Galleria Franco Noero, Turin
Through July 31

Ruth Root’s paintings are connected to the language that refers to classical abstraction. In the case of the American artist, her references to Mondrian are strong as the deconstruction of her paintings become precise, geometric "zones".

Root – as well as Peter Halley – uses abstraction to create a contemporary investigation of the New York urban landscape. Her traditional codes take on a symbolic value. Her geometric structures offer a range of significant and mutable images. They are no longer interpreted as a significant and isolated order but as a vehicle for latent meanings. Within the work the artist introduces various icons that interrupt the rectilinear aspect of the work as well as the pictorial surfaces. They focus on detail as a fragment of the narration, and as a physical element that is overbearingly present within a structure that, at first, appears to reproduce the fundamental rules of "classic" abstraction.

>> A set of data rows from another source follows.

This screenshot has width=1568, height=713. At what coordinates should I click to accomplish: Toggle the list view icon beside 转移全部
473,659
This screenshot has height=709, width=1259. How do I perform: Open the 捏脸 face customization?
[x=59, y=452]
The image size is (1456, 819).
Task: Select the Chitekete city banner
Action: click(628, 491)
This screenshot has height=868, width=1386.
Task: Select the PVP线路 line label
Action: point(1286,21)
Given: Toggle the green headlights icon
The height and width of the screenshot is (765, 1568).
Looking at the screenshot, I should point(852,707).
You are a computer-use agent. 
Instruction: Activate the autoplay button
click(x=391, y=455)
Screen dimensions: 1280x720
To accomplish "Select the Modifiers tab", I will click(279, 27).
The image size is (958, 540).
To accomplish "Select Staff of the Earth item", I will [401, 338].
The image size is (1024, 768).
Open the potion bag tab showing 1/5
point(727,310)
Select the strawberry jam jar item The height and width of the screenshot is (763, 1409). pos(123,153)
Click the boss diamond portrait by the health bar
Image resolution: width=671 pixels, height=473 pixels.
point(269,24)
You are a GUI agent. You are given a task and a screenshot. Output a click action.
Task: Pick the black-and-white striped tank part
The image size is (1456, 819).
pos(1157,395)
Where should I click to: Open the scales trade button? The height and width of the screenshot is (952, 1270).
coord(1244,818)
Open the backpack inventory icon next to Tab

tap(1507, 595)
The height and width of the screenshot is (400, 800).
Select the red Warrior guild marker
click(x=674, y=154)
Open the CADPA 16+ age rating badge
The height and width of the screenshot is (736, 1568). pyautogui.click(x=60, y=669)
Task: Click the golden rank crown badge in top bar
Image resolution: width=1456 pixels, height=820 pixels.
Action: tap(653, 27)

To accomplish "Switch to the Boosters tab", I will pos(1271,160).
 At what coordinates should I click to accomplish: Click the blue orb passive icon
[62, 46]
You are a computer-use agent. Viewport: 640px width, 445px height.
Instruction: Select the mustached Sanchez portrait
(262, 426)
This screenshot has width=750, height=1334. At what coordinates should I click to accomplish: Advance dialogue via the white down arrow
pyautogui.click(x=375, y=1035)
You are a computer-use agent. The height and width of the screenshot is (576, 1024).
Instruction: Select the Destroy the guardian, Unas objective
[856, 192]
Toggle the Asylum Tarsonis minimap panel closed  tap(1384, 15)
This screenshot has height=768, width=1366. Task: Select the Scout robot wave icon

In her first Italian solo show, the New York artist has created several oil paintings and a series of works on paper. In some of the paintings, Root reveals her presence through a cigarette that lets out a thin line of smoke. This becomes a metaphor of herself in the act of painting. In another painting, one notices the eyes of the artist – painted in such a minimal format that one needs to make a perceptive effort to notice them – which seem to be taking a hard look at the internal reality of the painted gray ground.

The colors she uses seem to be mostly bright ones, with a partiality for intense red which emphasizes a perceptive impact and lights up the painted surfaces. The oil paintings on paper are collages. Their contours are intentionally irregular, directly pinned onto the wall. Little square windows are cut out of the works on paper and they seem to be prone to spy on a fragmented reality. They continually try to find a different balance in the world to refer to the existing one.